━━ DATA ━━

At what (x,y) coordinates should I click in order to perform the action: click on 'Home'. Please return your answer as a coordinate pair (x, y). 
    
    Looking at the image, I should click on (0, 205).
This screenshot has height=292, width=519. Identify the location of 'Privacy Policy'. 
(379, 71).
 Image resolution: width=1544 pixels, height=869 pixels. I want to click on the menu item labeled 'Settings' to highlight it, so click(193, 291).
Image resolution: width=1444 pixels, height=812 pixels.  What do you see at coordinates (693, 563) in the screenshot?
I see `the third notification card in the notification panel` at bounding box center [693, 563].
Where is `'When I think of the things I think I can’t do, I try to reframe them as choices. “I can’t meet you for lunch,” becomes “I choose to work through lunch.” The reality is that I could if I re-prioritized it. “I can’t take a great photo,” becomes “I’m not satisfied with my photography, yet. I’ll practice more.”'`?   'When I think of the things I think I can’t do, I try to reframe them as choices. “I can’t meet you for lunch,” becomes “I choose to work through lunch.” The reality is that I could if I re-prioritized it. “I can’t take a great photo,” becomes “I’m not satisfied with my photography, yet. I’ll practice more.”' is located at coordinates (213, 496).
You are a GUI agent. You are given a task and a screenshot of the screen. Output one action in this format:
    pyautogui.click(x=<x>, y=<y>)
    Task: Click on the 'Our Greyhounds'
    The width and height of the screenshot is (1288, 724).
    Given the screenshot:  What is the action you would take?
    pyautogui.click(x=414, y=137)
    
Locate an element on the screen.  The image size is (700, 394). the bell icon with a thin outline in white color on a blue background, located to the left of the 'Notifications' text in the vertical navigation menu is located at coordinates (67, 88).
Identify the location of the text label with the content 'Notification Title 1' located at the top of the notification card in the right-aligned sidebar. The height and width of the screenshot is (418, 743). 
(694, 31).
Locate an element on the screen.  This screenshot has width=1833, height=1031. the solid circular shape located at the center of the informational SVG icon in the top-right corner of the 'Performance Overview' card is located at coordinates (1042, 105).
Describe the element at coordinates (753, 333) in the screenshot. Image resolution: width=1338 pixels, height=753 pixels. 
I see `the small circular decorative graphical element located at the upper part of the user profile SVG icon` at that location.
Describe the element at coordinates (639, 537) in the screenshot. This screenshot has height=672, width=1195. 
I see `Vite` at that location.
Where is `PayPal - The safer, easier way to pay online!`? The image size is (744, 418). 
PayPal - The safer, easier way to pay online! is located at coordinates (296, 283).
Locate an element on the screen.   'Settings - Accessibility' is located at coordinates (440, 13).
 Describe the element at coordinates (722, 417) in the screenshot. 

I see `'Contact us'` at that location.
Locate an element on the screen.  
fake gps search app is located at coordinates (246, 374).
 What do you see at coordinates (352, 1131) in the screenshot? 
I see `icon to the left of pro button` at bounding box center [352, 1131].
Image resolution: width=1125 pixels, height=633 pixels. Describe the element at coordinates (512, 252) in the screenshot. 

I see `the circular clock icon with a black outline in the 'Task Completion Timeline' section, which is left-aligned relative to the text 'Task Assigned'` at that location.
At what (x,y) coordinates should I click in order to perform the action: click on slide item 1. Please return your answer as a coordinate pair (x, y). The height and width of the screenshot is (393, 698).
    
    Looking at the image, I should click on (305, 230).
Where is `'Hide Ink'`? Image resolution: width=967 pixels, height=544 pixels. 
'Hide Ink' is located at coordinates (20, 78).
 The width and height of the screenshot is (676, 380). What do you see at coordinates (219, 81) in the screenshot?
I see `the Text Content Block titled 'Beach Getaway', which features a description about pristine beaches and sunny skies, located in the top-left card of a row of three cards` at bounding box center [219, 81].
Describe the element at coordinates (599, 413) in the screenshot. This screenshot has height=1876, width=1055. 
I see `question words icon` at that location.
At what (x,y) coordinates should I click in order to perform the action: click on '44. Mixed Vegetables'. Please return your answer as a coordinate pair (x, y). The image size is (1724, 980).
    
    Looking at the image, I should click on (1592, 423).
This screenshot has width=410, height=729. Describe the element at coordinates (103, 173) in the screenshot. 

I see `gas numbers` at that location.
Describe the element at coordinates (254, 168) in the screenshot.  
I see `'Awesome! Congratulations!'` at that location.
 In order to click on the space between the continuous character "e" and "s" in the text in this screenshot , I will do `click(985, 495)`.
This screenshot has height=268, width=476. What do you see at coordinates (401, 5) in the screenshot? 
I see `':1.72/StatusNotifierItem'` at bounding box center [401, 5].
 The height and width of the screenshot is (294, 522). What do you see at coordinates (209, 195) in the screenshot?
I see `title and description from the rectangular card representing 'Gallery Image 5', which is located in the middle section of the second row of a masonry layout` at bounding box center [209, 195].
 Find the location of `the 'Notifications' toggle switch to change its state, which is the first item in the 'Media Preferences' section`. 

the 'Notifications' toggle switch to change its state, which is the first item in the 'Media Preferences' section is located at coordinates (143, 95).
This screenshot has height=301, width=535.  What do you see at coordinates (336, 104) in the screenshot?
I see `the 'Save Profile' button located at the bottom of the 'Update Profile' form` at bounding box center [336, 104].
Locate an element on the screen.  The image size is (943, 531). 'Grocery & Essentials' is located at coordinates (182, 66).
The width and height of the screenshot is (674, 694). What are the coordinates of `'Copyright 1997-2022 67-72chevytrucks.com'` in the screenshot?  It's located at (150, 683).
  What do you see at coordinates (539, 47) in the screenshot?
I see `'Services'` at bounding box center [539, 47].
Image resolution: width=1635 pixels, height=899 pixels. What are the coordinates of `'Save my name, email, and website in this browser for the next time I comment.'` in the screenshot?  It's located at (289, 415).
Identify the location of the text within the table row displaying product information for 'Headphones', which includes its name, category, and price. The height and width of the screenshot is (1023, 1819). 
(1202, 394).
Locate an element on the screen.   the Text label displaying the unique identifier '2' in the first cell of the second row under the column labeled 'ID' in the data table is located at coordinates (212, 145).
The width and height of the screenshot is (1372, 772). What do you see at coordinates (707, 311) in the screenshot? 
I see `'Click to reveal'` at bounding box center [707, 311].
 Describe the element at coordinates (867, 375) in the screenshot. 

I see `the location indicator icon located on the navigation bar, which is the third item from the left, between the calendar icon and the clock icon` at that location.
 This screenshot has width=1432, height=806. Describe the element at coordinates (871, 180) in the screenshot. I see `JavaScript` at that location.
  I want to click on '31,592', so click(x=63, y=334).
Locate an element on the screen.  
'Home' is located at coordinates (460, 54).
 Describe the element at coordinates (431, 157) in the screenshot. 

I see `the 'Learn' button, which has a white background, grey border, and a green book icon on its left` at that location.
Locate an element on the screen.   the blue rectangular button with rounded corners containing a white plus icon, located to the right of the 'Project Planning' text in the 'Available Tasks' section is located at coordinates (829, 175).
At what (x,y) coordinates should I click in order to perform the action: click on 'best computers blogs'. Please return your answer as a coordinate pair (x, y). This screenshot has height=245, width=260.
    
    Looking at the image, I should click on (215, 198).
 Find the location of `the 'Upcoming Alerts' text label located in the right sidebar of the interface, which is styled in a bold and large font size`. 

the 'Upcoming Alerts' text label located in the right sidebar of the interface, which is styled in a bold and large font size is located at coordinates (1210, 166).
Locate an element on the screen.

━━━

(WRITTEN PROBLEM):
Copy out every one of the entries above word for word, keeping each line unchanged.

(FINAL ANSWER):
At what (x,y) coordinates should I click in order to perform the action: click on 'Home'. Please return your answer as a coordinate pair (x, y). 
    
    Looking at the image, I should click on (0, 205).
This screenshot has height=292, width=519. Identify the location of 'Privacy Policy'. 
(379, 71).
 Image resolution: width=1544 pixels, height=869 pixels. I want to click on the menu item labeled 'Settings' to highlight it, so click(193, 291).
Image resolution: width=1444 pixels, height=812 pixels.  What do you see at coordinates (693, 563) in the screenshot?
I see `the third notification card in the notification panel` at bounding box center [693, 563].
Where is `'When I think of the things I think I can’t do, I try to reframe them as choices. “I can’t meet you for lunch,” becomes “I choose to work through lunch.” The reality is that I could if I re-prioritized it. “I can’t take a great photo,” becomes “I’m not satisfied with my photography, yet. I’ll practice more.”'`?   'When I think of the things I think I can’t do, I try to reframe them as choices. “I can’t meet you for lunch,” becomes “I choose to work through lunch.” The reality is that I could if I re-prioritized it. “I can’t take a great photo,” becomes “I’m not satisfied with my photography, yet. I’ll practice more.”' is located at coordinates (213, 496).
You are a GUI agent. You are given a task and a screenshot of the screen. Output one action in this format:
    pyautogui.click(x=<x>, y=<y>)
    Task: Click on the 'Our Greyhounds'
    The width and height of the screenshot is (1288, 724).
    Given the screenshot:  What is the action you would take?
    pyautogui.click(x=414, y=137)
    
Locate an element on the screen.  The image size is (700, 394). the bell icon with a thin outline in white color on a blue background, located to the left of the 'Notifications' text in the vertical navigation menu is located at coordinates (67, 88).
Identify the location of the text label with the content 'Notification Title 1' located at the top of the notification card in the right-aligned sidebar. The height and width of the screenshot is (418, 743). 
(694, 31).
Locate an element on the screen.  This screenshot has width=1833, height=1031. the solid circular shape located at the center of the informational SVG icon in the top-right corner of the 'Performance Overview' card is located at coordinates (1042, 105).
Describe the element at coordinates (753, 333) in the screenshot. Image resolution: width=1338 pixels, height=753 pixels. 
I see `the small circular decorative graphical element located at the upper part of the user profile SVG icon` at that location.
Describe the element at coordinates (639, 537) in the screenshot. This screenshot has height=672, width=1195. 
I see `Vite` at that location.
Where is `PayPal - The safer, easier way to pay online!`? The image size is (744, 418). 
PayPal - The safer, easier way to pay online! is located at coordinates (296, 283).
Locate an element on the screen.   'Settings - Accessibility' is located at coordinates (440, 13).
 Describe the element at coordinates (722, 417) in the screenshot. 

I see `'Contact us'` at that location.
Locate an element on the screen.  
fake gps search app is located at coordinates (246, 374).
 What do you see at coordinates (352, 1131) in the screenshot? 
I see `icon to the left of pro button` at bounding box center [352, 1131].
Image resolution: width=1125 pixels, height=633 pixels. Describe the element at coordinates (512, 252) in the screenshot. 

I see `the circular clock icon with a black outline in the 'Task Completion Timeline' section, which is left-aligned relative to the text 'Task Assigned'` at that location.
At what (x,y) coordinates should I click in order to perform the action: click on slide item 1. Please return your answer as a coordinate pair (x, y). The height and width of the screenshot is (393, 698).
    
    Looking at the image, I should click on (305, 230).
Where is `'Hide Ink'`? Image resolution: width=967 pixels, height=544 pixels. 
'Hide Ink' is located at coordinates (20, 78).
 The width and height of the screenshot is (676, 380). What do you see at coordinates (219, 81) in the screenshot?
I see `the Text Content Block titled 'Beach Getaway', which features a description about pristine beaches and sunny skies, located in the top-left card of a row of three cards` at bounding box center [219, 81].
Describe the element at coordinates (599, 413) in the screenshot. This screenshot has height=1876, width=1055. 
I see `question words icon` at that location.
At what (x,y) coordinates should I click in order to perform the action: click on '44. Mixed Vegetables'. Please return your answer as a coordinate pair (x, y). The image size is (1724, 980).
    
    Looking at the image, I should click on (1592, 423).
This screenshot has width=410, height=729. Describe the element at coordinates (103, 173) in the screenshot. 

I see `gas numbers` at that location.
Describe the element at coordinates (254, 168) in the screenshot.  
I see `'Awesome! Congratulations!'` at that location.
 In order to click on the space between the continuous character "e" and "s" in the text in this screenshot , I will do `click(985, 495)`.
This screenshot has height=268, width=476. What do you see at coordinates (401, 5) in the screenshot? 
I see `':1.72/StatusNotifierItem'` at bounding box center [401, 5].
 The height and width of the screenshot is (294, 522). What do you see at coordinates (209, 195) in the screenshot?
I see `title and description from the rectangular card representing 'Gallery Image 5', which is located in the middle section of the second row of a masonry layout` at bounding box center [209, 195].
 Find the location of `the 'Notifications' toggle switch to change its state, which is the first item in the 'Media Preferences' section`. 

the 'Notifications' toggle switch to change its state, which is the first item in the 'Media Preferences' section is located at coordinates (143, 95).
This screenshot has height=301, width=535.  What do you see at coordinates (336, 104) in the screenshot?
I see `the 'Save Profile' button located at the bottom of the 'Update Profile' form` at bounding box center [336, 104].
Locate an element on the screen.  The image size is (943, 531). 'Grocery & Essentials' is located at coordinates (182, 66).
The width and height of the screenshot is (674, 694). What are the coordinates of `'Copyright 1997-2022 67-72chevytrucks.com'` in the screenshot?  It's located at (150, 683).
  What do you see at coordinates (539, 47) in the screenshot?
I see `'Services'` at bounding box center [539, 47].
Image resolution: width=1635 pixels, height=899 pixels. What are the coordinates of `'Save my name, email, and website in this browser for the next time I comment.'` in the screenshot?  It's located at (289, 415).
Identify the location of the text within the table row displaying product information for 'Headphones', which includes its name, category, and price. The height and width of the screenshot is (1023, 1819). 
(1202, 394).
Locate an element on the screen.   the Text label displaying the unique identifier '2' in the first cell of the second row under the column labeled 'ID' in the data table is located at coordinates (212, 145).
The width and height of the screenshot is (1372, 772). What do you see at coordinates (707, 311) in the screenshot? 
I see `'Click to reveal'` at bounding box center [707, 311].
 Describe the element at coordinates (867, 375) in the screenshot. 

I see `the location indicator icon located on the navigation bar, which is the third item from the left, between the calendar icon and the clock icon` at that location.
 This screenshot has width=1432, height=806. Describe the element at coordinates (871, 180) in the screenshot. I see `JavaScript` at that location.
  I want to click on '31,592', so click(x=63, y=334).
Locate an element on the screen.  
'Home' is located at coordinates (460, 54).
 Describe the element at coordinates (431, 157) in the screenshot. 

I see `the 'Learn' button, which has a white background, grey border, and a green book icon on its left` at that location.
Locate an element on the screen.   the blue rectangular button with rounded corners containing a white plus icon, located to the right of the 'Project Planning' text in the 'Available Tasks' section is located at coordinates (829, 175).
At what (x,y) coordinates should I click in order to perform the action: click on 'best computers blogs'. Please return your answer as a coordinate pair (x, y). This screenshot has height=245, width=260.
    
    Looking at the image, I should click on (215, 198).
 Find the location of `the 'Upcoming Alerts' text label located in the right sidebar of the interface, which is styled in a bold and large font size`. 

the 'Upcoming Alerts' text label located in the right sidebar of the interface, which is styled in a bold and large font size is located at coordinates (1210, 166).
Locate an element on the screen.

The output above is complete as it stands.